What GPIO, CAN, and I/O interfaces are available for robotics integration?
The reference carrier board exposes a broad set of robotics-focused interfaces including CAN bus headers for industrial motor controllers and actuators, automation headers for digital I/O integration, and a JTAG port for hardware-level debugging and bring-up. Additional I/O includes an audio header, LED connector, fan connector for active cooling, and an RTC connector for real-time clock battery backup. USB connectivity is provided via 2× USB-A 3.2 Gen2 and 2× USB-C 3.1 ports, with simultaneous HDMI 2.0b and DisplayPort 1.4a display outputs also available.
Is the Jetson AGX Thor suitable for beginners, or is it aimed at advanced developers?
The Jetson AGX Thor is primarily designed for advanced robotics engineers and AI researchers who require maximum on-device compute for generative AI and physical AI applications. That said, JetPack 7 provides a familiar Ubuntu-based environment, and NVIDIA's extensive tutorials, sample code, and pre-built Docker containers significantly lower the entry barrier. Developers with solid Python, Linux, and machine learning fundamentals can get productive quickly using Isaac ROS and the NVIDIA Hello AI World guide. For those entirely new to embedded AI, starting on a Jetson Orin Nano or Jetson AGX Orin to build foundational skills before stepping up to the Thor is a practical approach.
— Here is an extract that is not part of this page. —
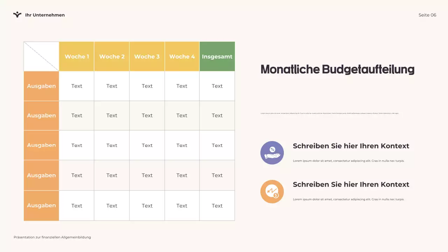Screen dimensions: 448x252
Task: Select the Woche 1 column header
Action: pos(77,56)

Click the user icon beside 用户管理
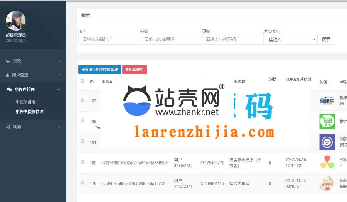[x=8, y=75]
What is the most common mistake developers make when first setting up the Jetson AGX Thor?
The most common mistake is running the kit at full 130 W performance mode without adequate airflow or without the fan installed — this causes thermal throttling within minutes of a sustained heavy inference workload. Always verify the heatsink is properly seated and the fan connector is plugged in before enabling high-power modes. A second frequent error is installing CUDA, cuDNN, or TensorRT from upstream x86 binaries — Aarch64 Jetson builds must come from the JetPack APT repository or NVIDIA SDK Manager, as generic x86 packages will not run on the Arm CPU. Always use the JetPack-native library sources to avoid subtle incompatibilities that can be difficult to diagnose.
Where can I find documentation, community support, and firmware updates for the Jetson AGX Thor?
Official documentation, JetPack SDK downloads, and software release notes are available on the NVIDIA Developer website at developer.nvidia.com/embedded. The NVIDIA Developer Forums (forums.developer.nvidia.com) host an active Jetson community with dedicated AGX Thor threads where NVIDIA engineers regularly respond to technical questions. The NVIDIA NGC catalogue (ngc.nvidia.com) provides pre-optimised AI model containers, reference applications, and ready-to-deploy pipelines for JetPack 7. For robotics-specific resources, the Isaac ROS GitHub repository and NVIDIA Isaac documentation site offer tutorials, ROS 2 packages, and worked examples for the most common physical AI use cases.